Energy policy is likely to become one of the most challenging issues in German coalition negotiations for a so-called Jamaica coalition between CDU, CSU, FDP and the Green Party. In an interview, the Treasurer of the Free Democratic Party (FDP) outlines his party’s red lines on energy and climate policy.
In the aftermath of Germany’s general election, negotiations between the CDU, the CSU, the FDP and the Greens will be held to form a so-called Jamaica coalition. In the run-up, the party is now trying to position itself. Hermann Otto Solms, the FDP’s treasurer, has set the “red lines” of his party with regards energy and climate politics. According to Solm, the Renewable Energy Levy (EEG) is costing every person more than €300 per year. “That is why we want to abolish the levy for new projects and reduce the electricity tax. We want to abolish subsidies and move to free markets and competition,” he told Der Tagesspiegel in an interview. This way energy prices would drop again.

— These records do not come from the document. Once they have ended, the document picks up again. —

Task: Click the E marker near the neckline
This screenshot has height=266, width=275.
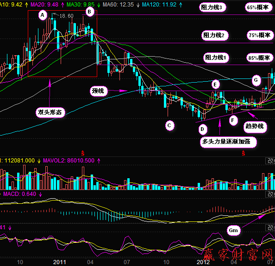Action: (x=215, y=84)
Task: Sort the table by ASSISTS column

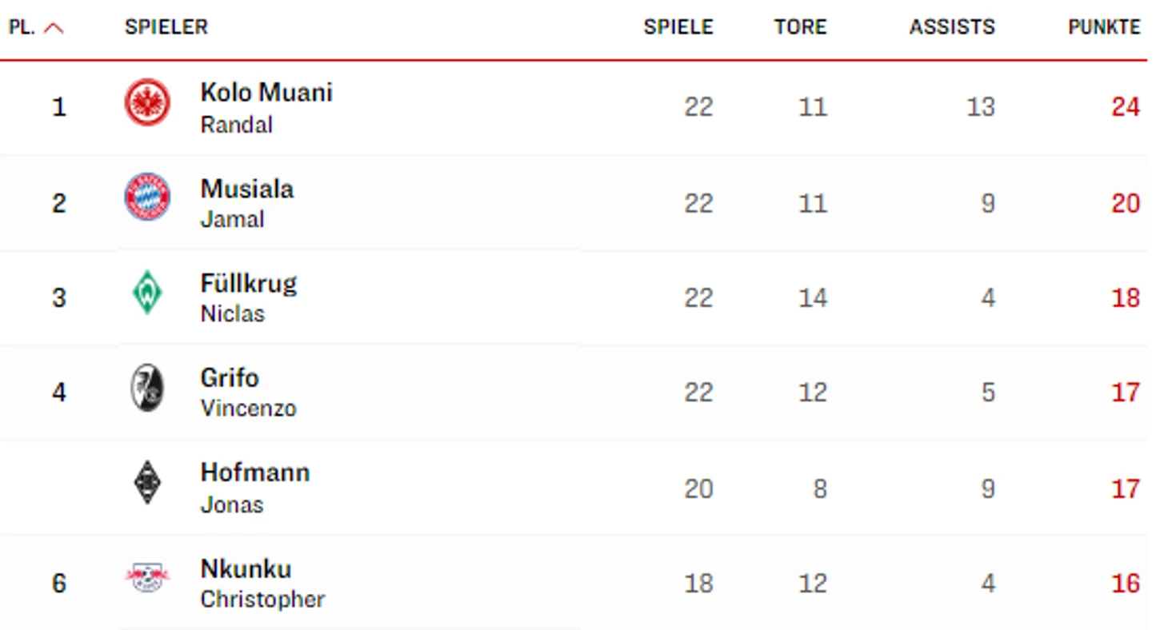Action: click(x=952, y=27)
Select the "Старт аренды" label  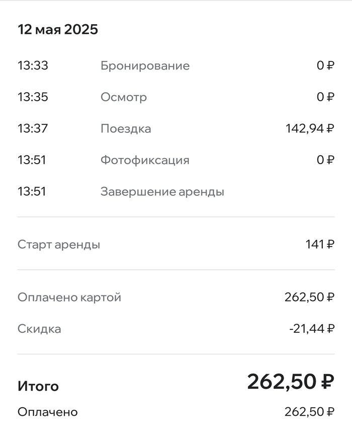[x=59, y=245]
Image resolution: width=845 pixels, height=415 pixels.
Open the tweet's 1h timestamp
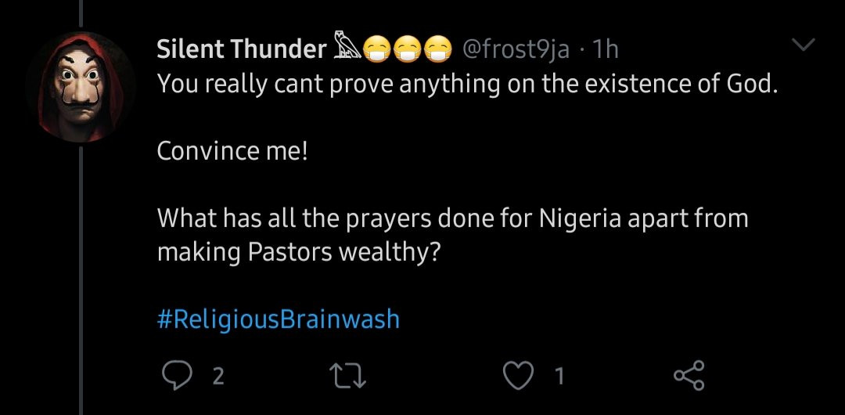(x=606, y=49)
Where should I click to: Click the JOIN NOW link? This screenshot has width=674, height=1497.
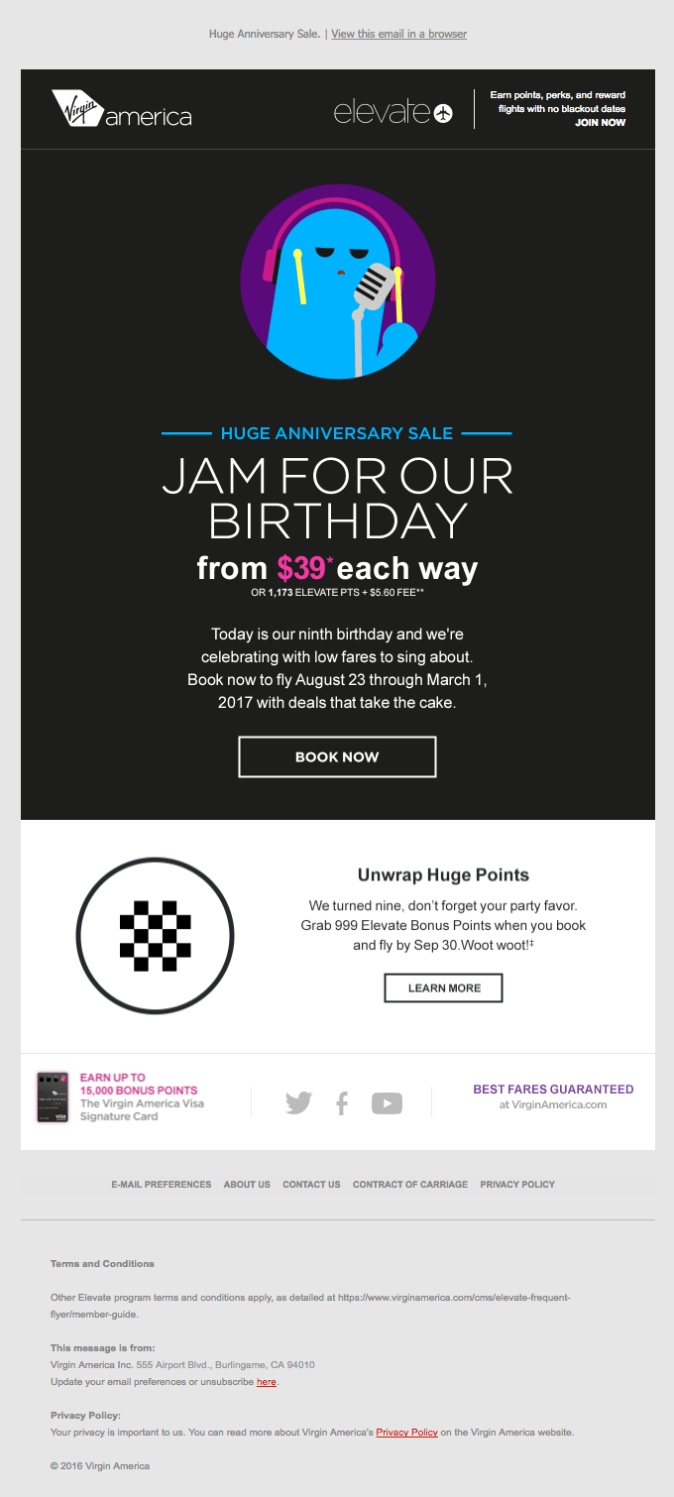[x=600, y=123]

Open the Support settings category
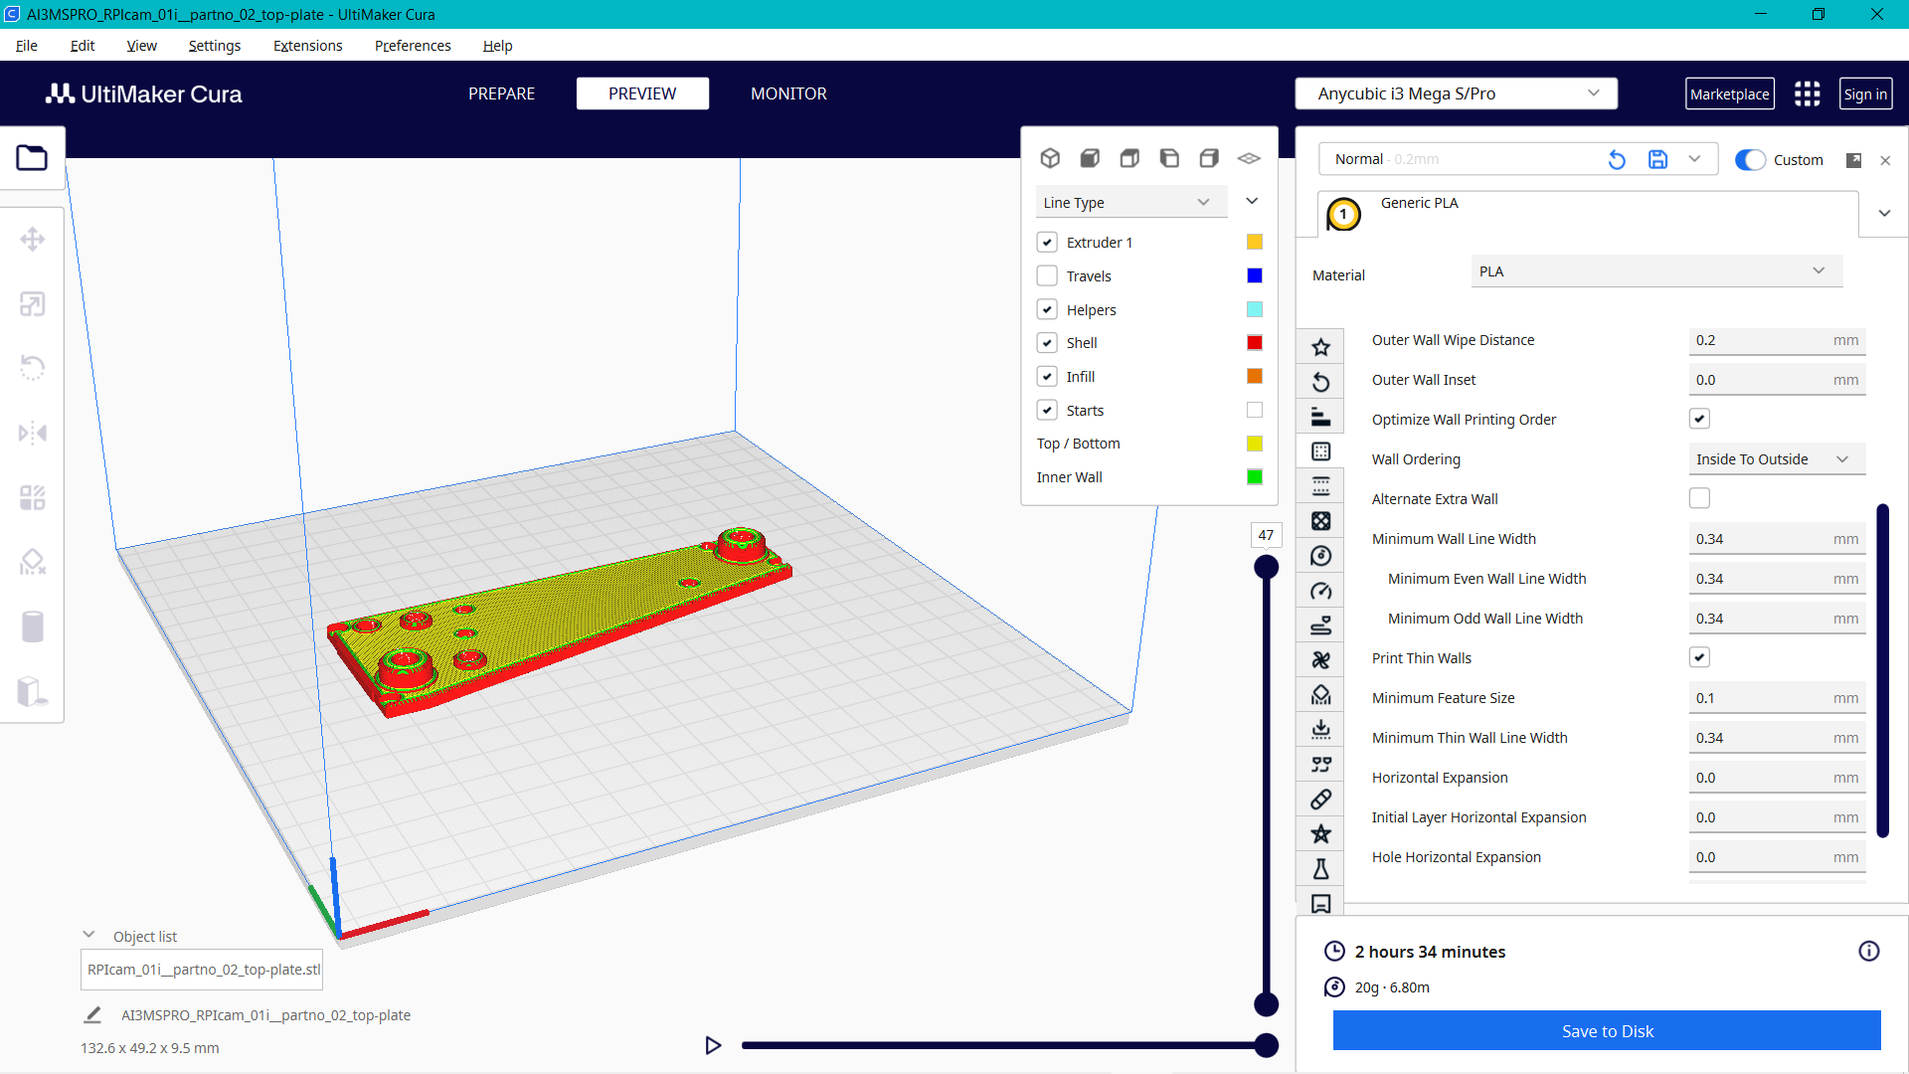point(1320,694)
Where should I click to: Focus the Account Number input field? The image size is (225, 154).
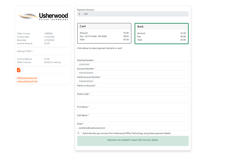tap(133, 73)
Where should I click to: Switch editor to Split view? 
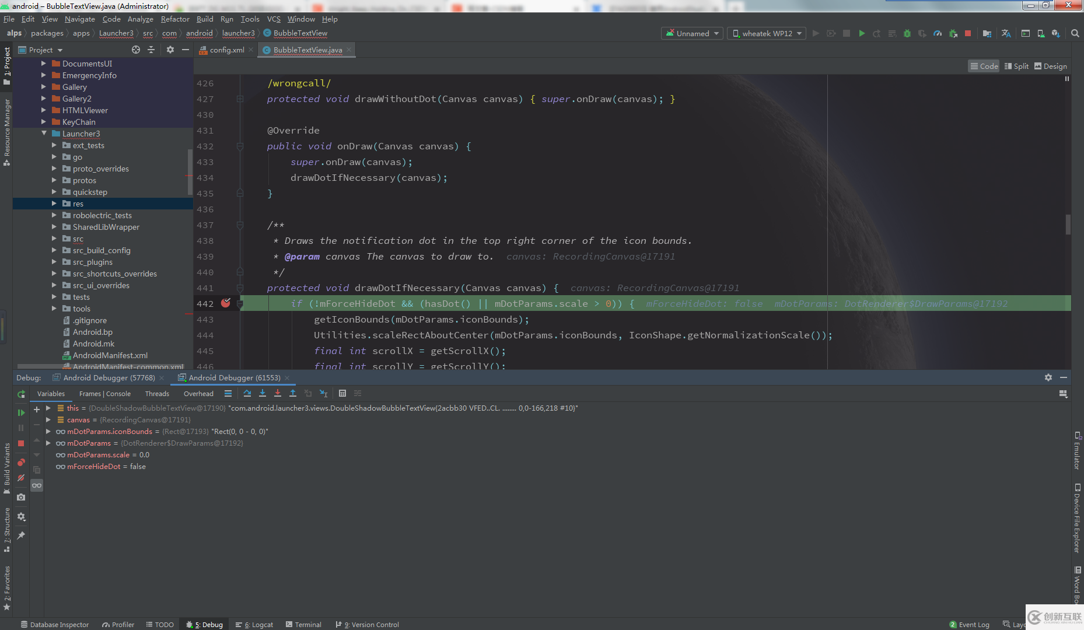1016,67
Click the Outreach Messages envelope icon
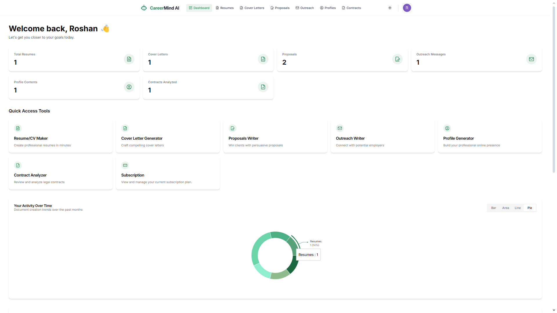Image resolution: width=557 pixels, height=313 pixels. [x=531, y=59]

One of the Green Party’s key demands is the phase-out of coal power generation in Germany. Solms, however, does not want to set any dates. He explains: “The sooner we succeed in satisfying the demand for electricity from renewable energies, the sooner we can get out of coal. This depends on grid expansion, intelligent distribution and storage facilities pressing ahead.” According to the FDP, the main instrument for climate policy is the EU’s emissions trading system. This should be tightened up and extended to include housing and transport. With regards the promotion of electric vehicles, the FDP does not want a ban on internal combustion engines. The sales figures of petrol car would drop if and when electric cars would become more competitive.